Кукла успела полежать на коровьем навозе. Пока Миша гонял щеткой по шее и спине, Петя усердно замывал бок, протирая мокрым соломенным жгутом. Грязь отходила слабо. Петя схватил ведро и вылил на круп. Кукла отпрянула, свалив Мишу, расчищавшего переднюю стрелку. Он поднялся, отряхнулся, хотел было пожурить приятеля, но вдруг взгляд его упал на пенные струйки. Мифа изменился в лице.
— Кто тебя просил? Мокрую подседлывать…
Обескураженный Петя стоял, беспомощно растопырив руки. Неужели из-за него Миша не выйдет на скачки!
Миша сгонял воду ребром ладони.
— Иди отсюда, — прикрикнул он на друга, — интеллигенция!
Петя отнюдь не оскорбился. Он выискивал путл примирения и в данную минуту готов был на всякую жертву.
— Может, я помогу, — просил он.
— Уходи, надо досуха протереть, а нечем.
— Возьми мою тужурку, — внезапно предложил Петя, сдирая ее с плеч.
Миша схватил ее, перекинул в руках.
— Не жалко?
— Ничуть, — сказал Петя с сияющими глазами.
— Надо досуха тереть, — остывая, сказал Миша, определяя пригодность тужурки.

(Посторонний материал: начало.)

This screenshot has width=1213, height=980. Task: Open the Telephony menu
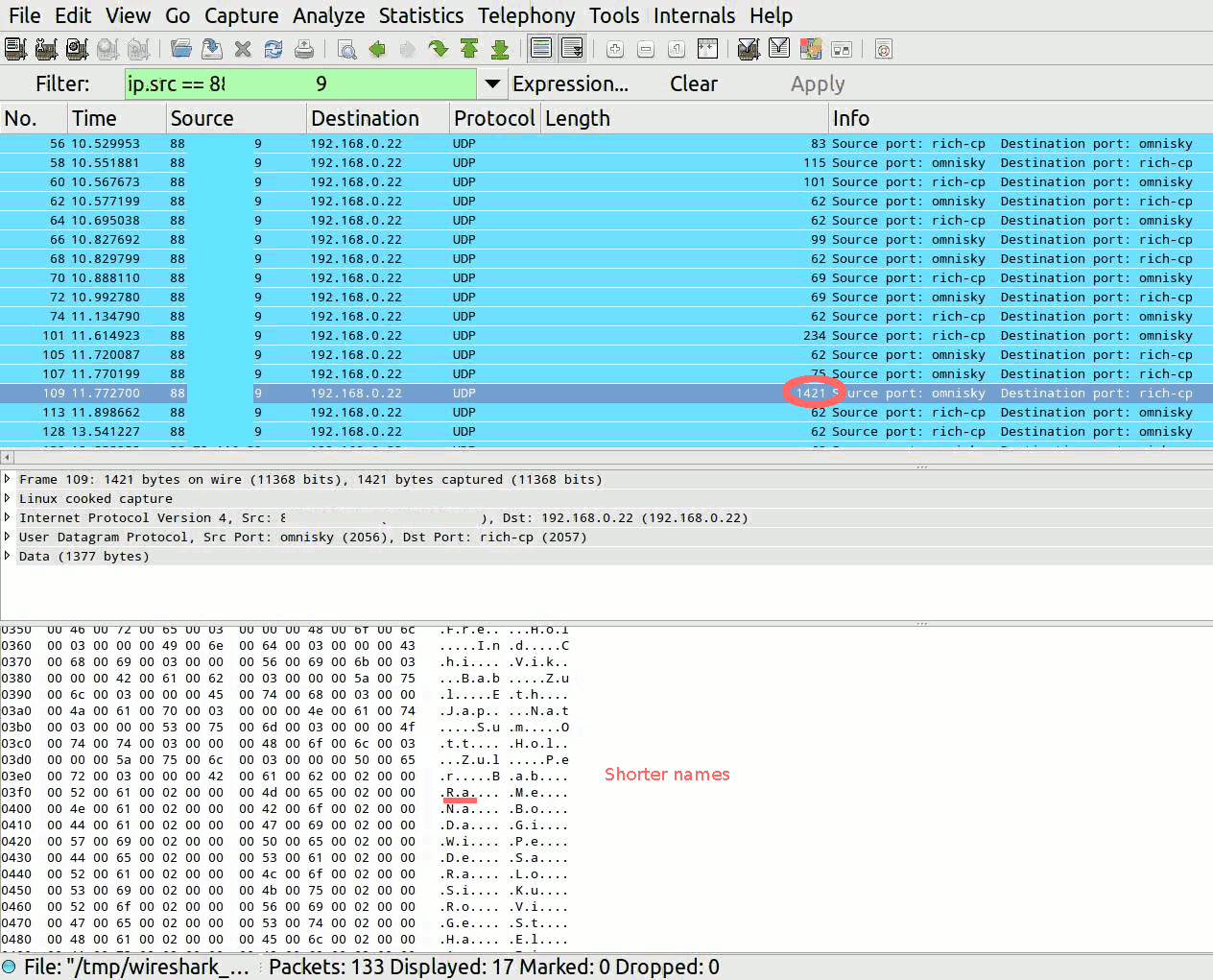point(526,15)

— Три досуха, — соглашался Петя. — Как хочешь три, мне не жалко. Хочешь, рубашку сниму.
— А как ты домой заявишься?
— Да видно-то не будет. Ты ж подкладкой.
Вскоре спина лошади просохла, а подкладка загрязнилась, вымокла, и на ней налипла рыжая шерсть.
По обычаю, лошадь седлали у крыльца. Мать по очереди подавала снаряжение. Миша вторично оглядывал его, посапывал, хмурил по-отцовски брови и сколупывал даже мелкие соринки, замеченные им на потниках. Замечая восхищение приятеля столь тонким пониманием строевых дел, был очень доволен.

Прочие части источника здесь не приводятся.